Data records:
□ □ □
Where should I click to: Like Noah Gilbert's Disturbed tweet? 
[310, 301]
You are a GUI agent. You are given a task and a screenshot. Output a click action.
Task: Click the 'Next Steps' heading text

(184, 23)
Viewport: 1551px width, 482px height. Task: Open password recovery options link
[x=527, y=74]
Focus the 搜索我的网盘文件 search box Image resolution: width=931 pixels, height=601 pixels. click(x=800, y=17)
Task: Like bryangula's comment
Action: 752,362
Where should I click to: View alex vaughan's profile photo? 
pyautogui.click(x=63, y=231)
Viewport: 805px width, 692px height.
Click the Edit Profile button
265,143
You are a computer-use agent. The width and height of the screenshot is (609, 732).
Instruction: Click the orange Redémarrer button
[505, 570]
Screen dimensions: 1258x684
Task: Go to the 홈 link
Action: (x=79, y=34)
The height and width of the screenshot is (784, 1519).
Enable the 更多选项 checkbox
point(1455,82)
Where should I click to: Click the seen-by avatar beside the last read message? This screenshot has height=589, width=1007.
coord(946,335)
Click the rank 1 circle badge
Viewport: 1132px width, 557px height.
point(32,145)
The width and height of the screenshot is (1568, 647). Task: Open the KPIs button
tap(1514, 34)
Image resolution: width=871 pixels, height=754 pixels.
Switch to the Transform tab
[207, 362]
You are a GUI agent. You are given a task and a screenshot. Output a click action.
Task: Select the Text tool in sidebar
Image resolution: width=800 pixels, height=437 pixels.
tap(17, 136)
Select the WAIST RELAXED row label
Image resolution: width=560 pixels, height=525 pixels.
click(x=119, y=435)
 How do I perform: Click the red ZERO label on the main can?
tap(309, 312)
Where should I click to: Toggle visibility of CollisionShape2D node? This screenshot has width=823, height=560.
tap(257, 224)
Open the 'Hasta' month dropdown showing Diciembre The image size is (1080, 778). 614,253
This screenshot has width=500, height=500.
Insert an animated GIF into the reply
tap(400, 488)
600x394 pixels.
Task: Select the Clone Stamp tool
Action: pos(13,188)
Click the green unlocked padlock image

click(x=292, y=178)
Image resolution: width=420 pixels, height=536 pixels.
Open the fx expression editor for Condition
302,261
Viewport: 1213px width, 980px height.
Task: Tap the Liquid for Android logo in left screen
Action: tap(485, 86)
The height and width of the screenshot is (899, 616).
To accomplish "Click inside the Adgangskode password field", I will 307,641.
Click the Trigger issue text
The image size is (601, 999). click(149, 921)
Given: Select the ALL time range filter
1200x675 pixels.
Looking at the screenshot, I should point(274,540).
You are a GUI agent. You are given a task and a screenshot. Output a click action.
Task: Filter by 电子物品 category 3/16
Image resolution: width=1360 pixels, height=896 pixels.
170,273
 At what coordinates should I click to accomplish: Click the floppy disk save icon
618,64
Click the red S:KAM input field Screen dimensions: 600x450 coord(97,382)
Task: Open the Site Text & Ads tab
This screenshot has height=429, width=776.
□ □ □
• **Prompt**
Make sure that every entry above is copied out exactly as it stands.

• **Response area**
Where should I click to: Like Noah Gilbert's Disturbed tweet? 
[310, 301]
You are a GUI agent. You are given a task and a screenshot. Output a click action.
Task: Click the 'Next Steps' heading text

(184, 23)
Viewport: 1551px width, 482px height. Task: Open password recovery options link
[x=527, y=74]
Focus the 搜索我的网盘文件 search box Image resolution: width=931 pixels, height=601 pixels. click(x=800, y=17)
Task: Like bryangula's comment
Action: 752,362
Where should I click to: View alex vaughan's profile photo? 
pyautogui.click(x=63, y=231)
Viewport: 805px width, 692px height.
Click the Edit Profile button
265,143
You are a computer-use agent. The width and height of the screenshot is (609, 732).
Instruction: Click the orange Redémarrer button
[505, 570]
Screen dimensions: 1258x684
Task: Go to the 홈 link
Action: (x=79, y=34)
The height and width of the screenshot is (784, 1519).
Enable the 更多选项 checkbox
point(1455,82)
Where should I click to: Click the seen-by avatar beside the last read message? This screenshot has height=589, width=1007.
coord(946,335)
Click the rank 1 circle badge
Viewport: 1132px width, 557px height.
point(32,145)
The width and height of the screenshot is (1568, 647). Task: Open the KPIs button
tap(1514, 34)
Image resolution: width=871 pixels, height=754 pixels.
Switch to the Transform tab
[207, 362]
You are a GUI agent. You are given a task and a screenshot. Output a click action.
Task: Select the Text tool in sidebar
Image resolution: width=800 pixels, height=437 pixels.
tap(17, 136)
Select the WAIST RELAXED row label
Image resolution: width=560 pixels, height=525 pixels.
click(x=119, y=435)
 How do I perform: Click the red ZERO label on the main can?
tap(309, 312)
Where should I click to: Toggle visibility of CollisionShape2D node? This screenshot has width=823, height=560.
tap(257, 224)
Open the 'Hasta' month dropdown showing Diciembre The image size is (1080, 778). 614,253
This screenshot has width=500, height=500.
Insert an animated GIF into the reply
tap(400, 488)
600x394 pixels.
Task: Select the Clone Stamp tool
Action: pos(13,188)
Click the green unlocked padlock image

click(x=292, y=178)
Image resolution: width=420 pixels, height=536 pixels.
Open the fx expression editor for Condition
302,261
Viewport: 1213px width, 980px height.
Task: Tap the Liquid for Android logo in left screen
Action: tap(485, 86)
The height and width of the screenshot is (899, 616).
To accomplish "Click inside the Adgangskode password field", I will 307,641.
Click the Trigger issue text
The image size is (601, 999). click(149, 921)
Given: Select the ALL time range filter
1200x675 pixels.
Looking at the screenshot, I should point(274,540).
You are a GUI agent. You are given a task and a screenshot. Output a click action.
Task: Filter by 电子物品 category 3/16
Image resolution: width=1360 pixels, height=896 pixels.
170,273
 At what coordinates should I click to accomplish: Click the floppy disk save icon
618,64
Click the red S:KAM input field Screen dimensions: 600x450 coord(97,382)
Task: Open the Site Text & Ads tab
This screenshot has height=429, width=776.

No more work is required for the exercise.